Adobe Plans to Make Photoshop on Web Free

Adobe Photoshop on the Web

Adobe has revealed that it plans to make the browser-based version of Photoshop available to everyone for free as a way to introduce more users to the application.

Speaking to The Verge, Adobe’s Vice President of digital imaging Maria Yap confirmed that the company is currently testing a “freemium” model in Canada that would allow anyone to use Photoshop on a browser through an Adobe account. The company says it has plans to lock some features off to paying subscribers in the future, but did not provide details on which features it might throw behind a paywall or which ones would always remain free.

Adobe says it is testing the free model to allow more people to experience the platform which has been locked behind paid methods — either a software purchase or subscription — for as long as Photoshop has existed.

“We want to make [Photoshop] more accessible and easier for more people to try it out and experience the product,” Yap tells The Verge.

“I want to see Photoshop meet users where they’re at now.

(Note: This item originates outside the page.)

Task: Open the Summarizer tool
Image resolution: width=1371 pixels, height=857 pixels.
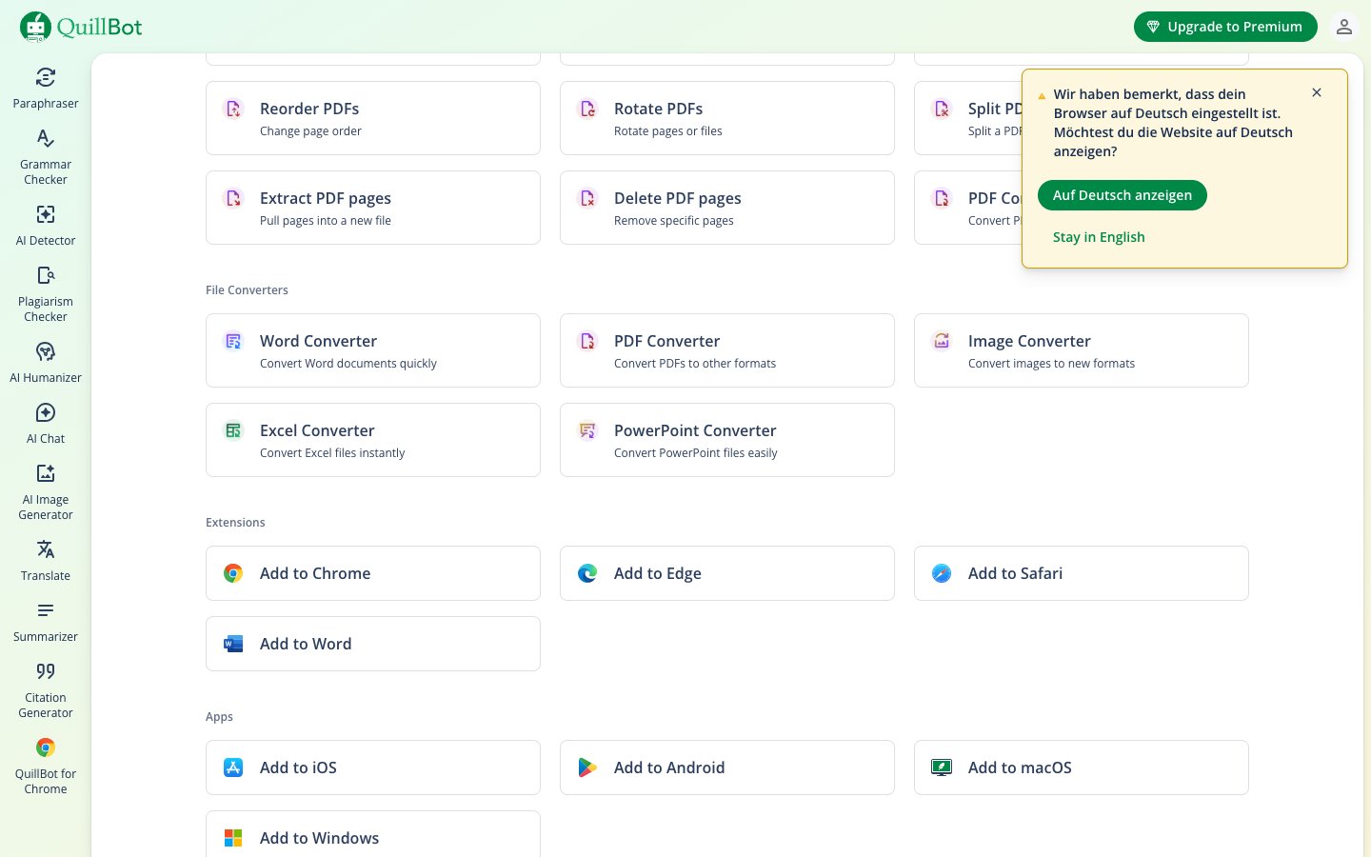Action: [x=46, y=621]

You don’t need a high-end machine to come into Photoshop.”

Adobe hasn’t said if or when it plans to expand the test outside Canada nor did it provide details on when the program might fully launch.

Photoshop on Web launched last October as a public beta and while it is not as fully featured as the desktop application, it is compatible with it. Users can start editing on the web and invite anyone to view or comment on the file without a Creative Cloud subscription or the need to download any software. The platform is especially powerful for Adobe to target younger creatives since it can work on Google Chromebooks, which are one of the leading computers that are deployed in classrooms.

Adobe has put significant resources into cloud and browser-based creative tools. In addition to Photoshop and Illustrator for the Web, the company launched Creative Cloud Express late last year.

Much of Adobe’s recent efforts seem to be in response to the success of Picsart, which has exploded in popularity over the last couple of years and whose users create a billion edits a month. Adobe has a leg up on Picsart when it comes to the power of its software, although Picsart tends to focus more on “fun” than trying to go head-to-head on features with Adobe. Dipping into the “freemium” market is almost certainly a response to Picsart and its business model, however, which shows how seriously Adobe is taking the upstart photo editor.